While this is indeed concerning, there exists yet another danger called the 'liar's dividend.' The liar's dividend is when someone uses the possibility of fake content to undermine legitimate content in their favor. In a world where nothing can be trusted or believed, even a genuine event– including death — could be called propaganda. If a video emerged showing the death of Kim, Pyongyang could deny it as foreign disinformation. Conversely, a fake video could be passed off as real, manipulating public perception both inside North Korea and abroad.

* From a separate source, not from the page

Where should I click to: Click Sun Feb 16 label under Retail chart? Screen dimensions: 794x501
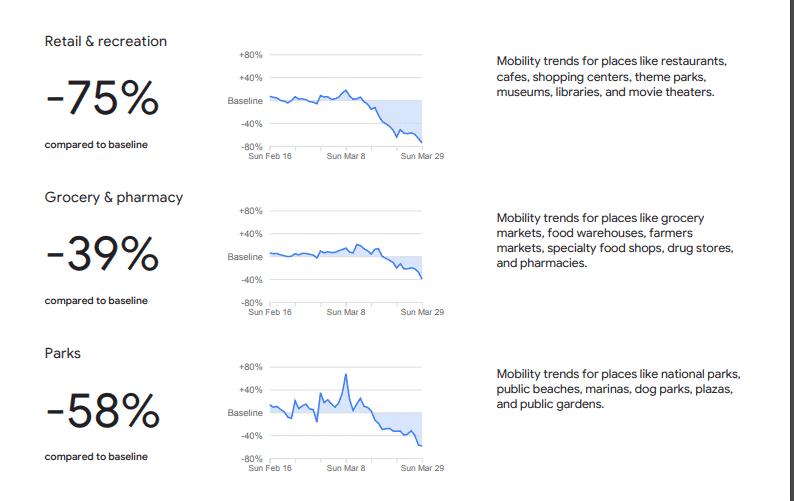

There is an ironic silver lining, however. Instability in the region is not optimal. If Kim's Politburo releases a deepfake Kim after his death, this could give the regime more time to pick another figurehead, staving off any unrest — perhaps the rest of the world would prefer that over instability with nuclear weapons. In nuclear diplomacy, ambiguity can be dangerous. If adversaries hesitate, or overreact, based on inauthentic cues, the consequences could be catastrophic.
This fusion of authoritarianism, isolationism, and GenAI creates a new political phenomenon: the synthetic sovereign. In North Korea, where reality has always been more engineered than observed, deepfake technology could complete Kim Jong Un's transformation from mortal ruler into digital myth — and his isolated people would not be the wiser.
This is not a dystopian future. It is a very real scenario with profound implications for all of us, and the meaning of truth itself. In a world where even the dead can declare war, the greatest threat may not be what Kim does while alive, but what he appears to do after he is gone.